(Work to complete) Exactly the lines below from the one with "Sicurezza (713, 2486)" up to and including the one with "жителям? (730, 1793)" make up the answer, with nothing else added.

(Stored data)
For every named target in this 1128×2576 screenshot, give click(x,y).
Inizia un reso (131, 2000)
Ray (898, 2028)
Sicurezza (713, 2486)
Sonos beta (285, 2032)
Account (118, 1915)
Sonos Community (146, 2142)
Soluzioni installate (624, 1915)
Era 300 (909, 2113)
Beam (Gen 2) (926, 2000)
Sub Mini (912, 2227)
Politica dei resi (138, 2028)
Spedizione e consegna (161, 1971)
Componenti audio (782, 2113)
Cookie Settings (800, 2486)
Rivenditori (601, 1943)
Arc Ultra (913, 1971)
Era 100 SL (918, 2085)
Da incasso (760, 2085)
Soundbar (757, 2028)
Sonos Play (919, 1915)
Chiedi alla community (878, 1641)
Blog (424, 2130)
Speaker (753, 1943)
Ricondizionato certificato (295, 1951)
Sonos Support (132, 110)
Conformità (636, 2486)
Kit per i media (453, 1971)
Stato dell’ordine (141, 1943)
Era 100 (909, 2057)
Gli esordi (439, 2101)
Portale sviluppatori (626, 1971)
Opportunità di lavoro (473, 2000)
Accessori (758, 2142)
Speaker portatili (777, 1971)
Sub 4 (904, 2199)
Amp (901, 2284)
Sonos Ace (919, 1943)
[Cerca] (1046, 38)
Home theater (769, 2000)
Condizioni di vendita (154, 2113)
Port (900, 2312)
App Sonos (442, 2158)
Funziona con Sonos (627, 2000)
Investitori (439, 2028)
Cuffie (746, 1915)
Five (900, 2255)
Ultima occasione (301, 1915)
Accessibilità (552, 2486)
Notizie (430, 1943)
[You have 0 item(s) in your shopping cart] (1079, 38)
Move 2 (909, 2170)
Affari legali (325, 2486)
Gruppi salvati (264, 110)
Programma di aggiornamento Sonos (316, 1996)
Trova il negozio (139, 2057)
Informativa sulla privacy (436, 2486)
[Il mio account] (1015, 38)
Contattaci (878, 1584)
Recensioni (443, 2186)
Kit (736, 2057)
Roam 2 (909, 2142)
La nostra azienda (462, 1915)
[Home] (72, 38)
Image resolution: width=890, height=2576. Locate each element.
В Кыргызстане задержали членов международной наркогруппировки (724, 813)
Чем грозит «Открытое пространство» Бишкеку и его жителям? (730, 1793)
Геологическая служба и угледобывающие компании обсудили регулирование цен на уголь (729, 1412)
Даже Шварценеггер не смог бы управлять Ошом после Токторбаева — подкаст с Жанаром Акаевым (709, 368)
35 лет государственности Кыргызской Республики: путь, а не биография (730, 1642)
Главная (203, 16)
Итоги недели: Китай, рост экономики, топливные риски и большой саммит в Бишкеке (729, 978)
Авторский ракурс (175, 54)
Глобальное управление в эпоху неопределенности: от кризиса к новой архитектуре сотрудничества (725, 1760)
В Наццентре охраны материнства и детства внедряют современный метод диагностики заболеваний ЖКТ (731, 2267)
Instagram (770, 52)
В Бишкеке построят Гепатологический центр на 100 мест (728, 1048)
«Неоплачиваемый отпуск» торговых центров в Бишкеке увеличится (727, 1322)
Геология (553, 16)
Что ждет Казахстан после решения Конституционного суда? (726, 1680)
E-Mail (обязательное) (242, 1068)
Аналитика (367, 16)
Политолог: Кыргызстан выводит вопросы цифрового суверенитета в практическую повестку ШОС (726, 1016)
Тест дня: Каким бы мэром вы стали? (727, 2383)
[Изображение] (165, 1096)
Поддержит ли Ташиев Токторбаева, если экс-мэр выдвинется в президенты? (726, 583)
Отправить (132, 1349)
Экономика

(Your response)
Sicurezza (713, 2486)
Sonos beta (285, 2032)
Account (118, 1915)
Sonos Community (146, 2142)
Soluzioni installate (624, 1915)
Era 300 (909, 2113)
Beam (Gen 2) (926, 2000)
Sub Mini (912, 2227)
Politica dei resi (138, 2028)
Spedizione e consegna (161, 1971)
Componenti audio (782, 2113)
Cookie Settings (800, 2486)
Rivenditori (601, 1943)
Arc Ultra (913, 1971)
Era 100 SL (918, 2085)
Da incasso (760, 2085)
Soundbar (757, 2028)
Sonos Play (919, 1915)
Chiedi alla community (878, 1641)
Blog (424, 2130)
Speaker (753, 1943)
Ricondizionato certificato (295, 1951)
Sonos Support (132, 110)
Conformità (636, 2486)
Kit per i media (453, 1971)
Stato dell’ordine (141, 1943)
Era 100 (909, 2057)
Gli esordi (439, 2101)
Portale sviluppatori (626, 1971)
Opportunità di lavoro (473, 2000)
Accessori (758, 2142)
Speaker portatili (777, 1971)
Sub 4 (904, 2199)
Amp (901, 2284)
Sonos Ace (919, 1943)
[Cerca] (1046, 38)
Home theater (769, 2000)
Condizioni di vendita (154, 2113)
Port (900, 2312)
App Sonos (442, 2158)
Funziona con Sonos (627, 2000)
Investitori (439, 2028)
Cuffie (746, 1915)
Five (900, 2255)
Ultima occasione (301, 1915)
Accessibilità (552, 2486)
Notizie (430, 1943)
[You have 0 item(s) in your shopping cart] (1079, 38)
Move 2 (909, 2170)
Affari legali (325, 2486)
Gruppi salvati (264, 110)
Programma di aggiornamento Sonos (316, 1996)
Trova il negozio (139, 2057)
Informativa sulla privacy (436, 2486)
[Il mio account] (1015, 38)
Contattaci (878, 1584)
Recensioni (443, 2186)
Kit (736, 2057)
Roam 2 (909, 2142)
La nostra azienda (462, 1915)
[Home] (72, 38)
Image resolution: width=890, height=2576. Locate each element.
В Кыргызстане задержали членов международной наркогруппировки (724, 813)
Чем грозит «Открытое пространство» Бишкеку и его жителям? (730, 1793)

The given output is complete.